"We get a break there. Too old. The last radioactive element will have practically died out millions of years ago." He raised his voice. "Keep the skiff as low as you dare, Quorn. The counter has a wide sweep. Take it slow."
He crouched over the telltale needle. Trehearne moved forward again.
The planet was small, less than two thousand miles in diameter. Between the intense gloom and the motion of the skiff he could see nothing but a black featureless desolation, rifted here and there with white that he took to be the frozen remains of an atmosphere. He thought what it would be like to land there and shivered.
They quartered and swept the planet carefully. The telltale needle of the counter remained motionless. Edri said, heavily, "We'll go on. Pray we find it on the other planet. Pray Orthis didn't come down on the dark star. It would take forever to find him there."
Quorn fed in power and cleared away. The port dimmed again, and Edri moaned.
"He's about out," Quorn said. "Looks like whatever is done, we'll have to do the most of it."
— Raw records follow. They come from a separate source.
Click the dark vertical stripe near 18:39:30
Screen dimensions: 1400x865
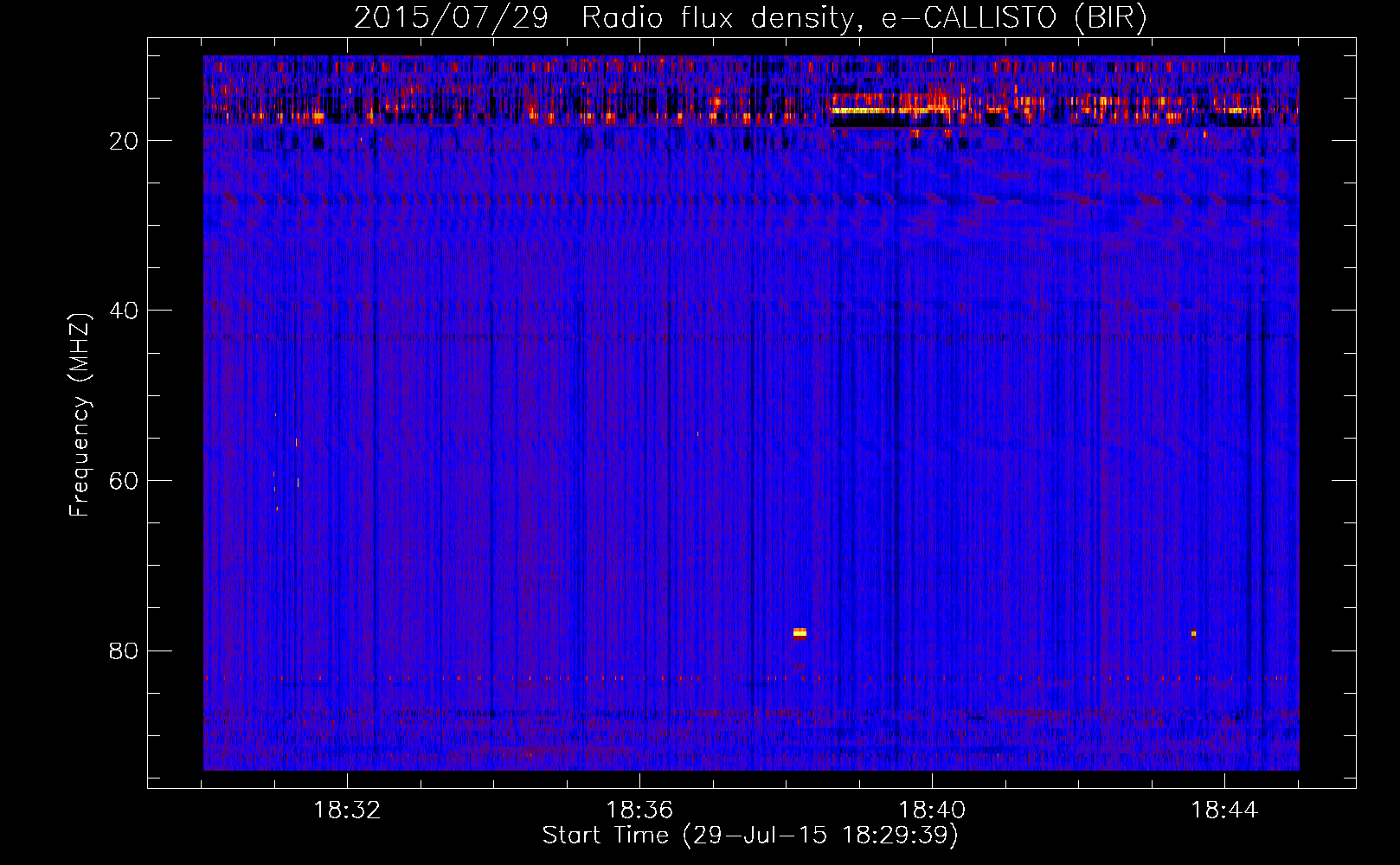coord(896,432)
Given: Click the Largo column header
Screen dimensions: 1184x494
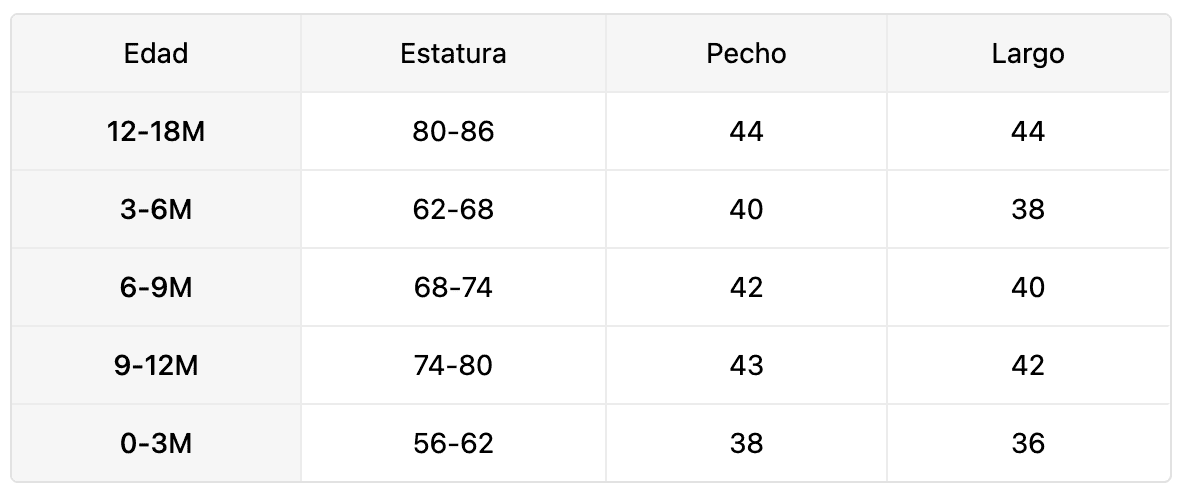Looking at the screenshot, I should (x=1028, y=54).
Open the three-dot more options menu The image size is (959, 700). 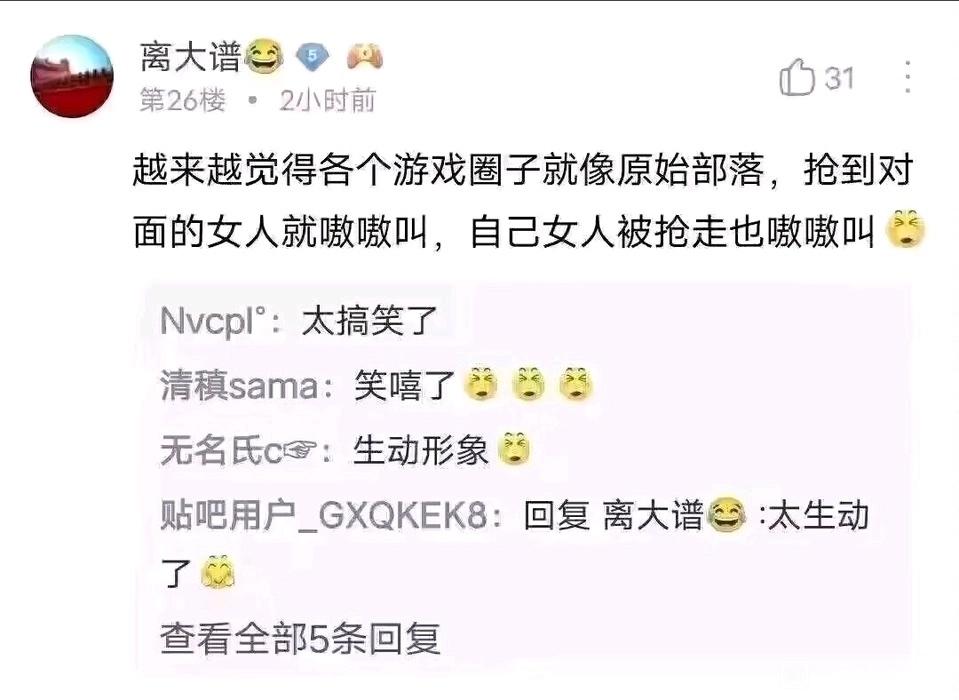(x=908, y=77)
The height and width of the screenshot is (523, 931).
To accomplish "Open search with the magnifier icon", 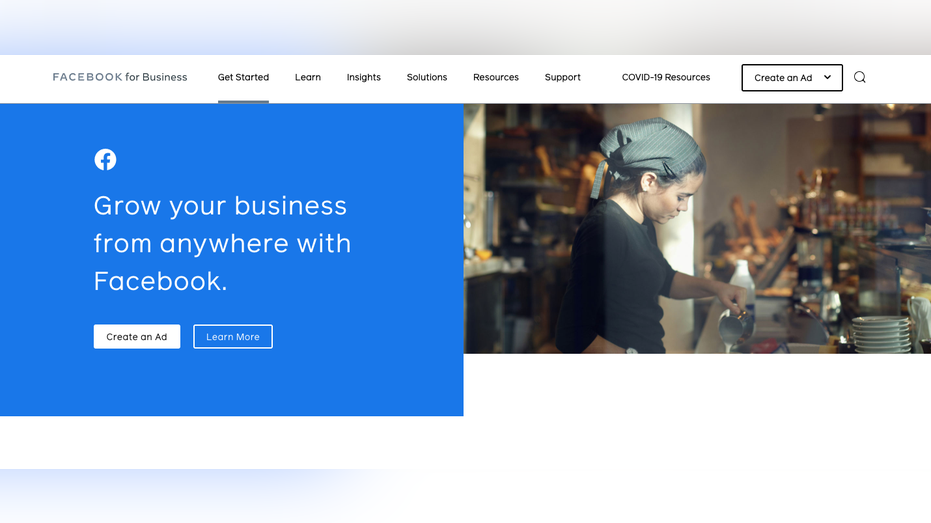I will coord(859,77).
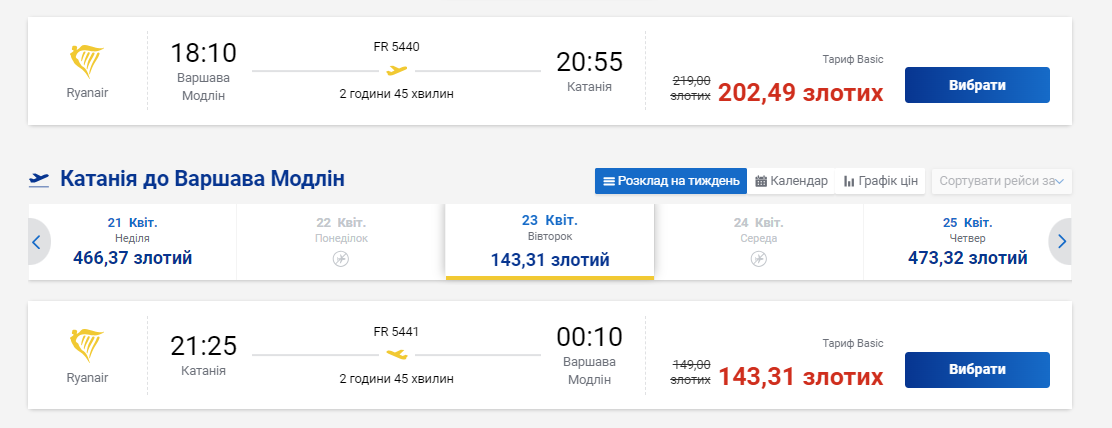
Task: Click return flight plane icon beside heading
Action: coord(40,180)
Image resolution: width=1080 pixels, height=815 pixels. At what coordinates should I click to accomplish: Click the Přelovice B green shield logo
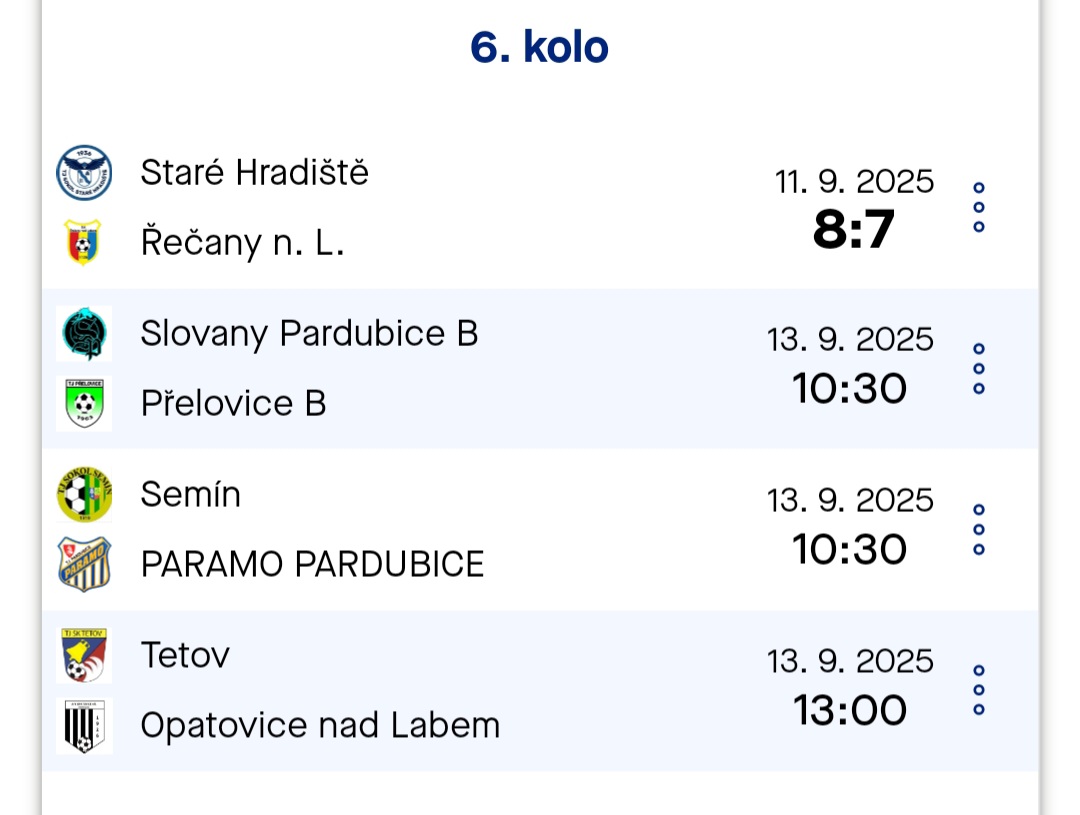84,404
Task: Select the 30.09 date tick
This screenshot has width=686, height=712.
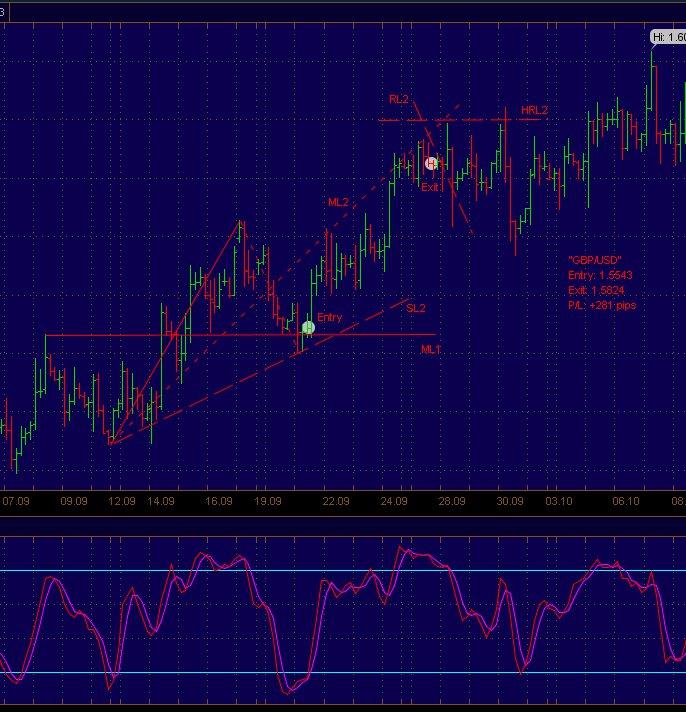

The second world was larger than the first by three times or more. It was not content to be featureless. It thrust up gnawed and shattered ranges, stripped bones of mountains sheathed in frozen gases. It showed forth dreary plains coated white with congealed air, glistening faintly in the light of the great galactic wheel. It turned toward the watchers the naked beds of its vanished oceans, sucked dry to the deepest gulf. It displayed the scars of its long dying, the brutal wounds of internal explosion, the riven gashes of a shrinking crust. A hideous world that seemed to remember beauty still and to resent the cruelty of death.
Edri whispered, "Pray—pray that the damned thing moves." Instead of doing so, he cursed the needle that it did not stir.
"Keep going," said Trehearne.
They kept going.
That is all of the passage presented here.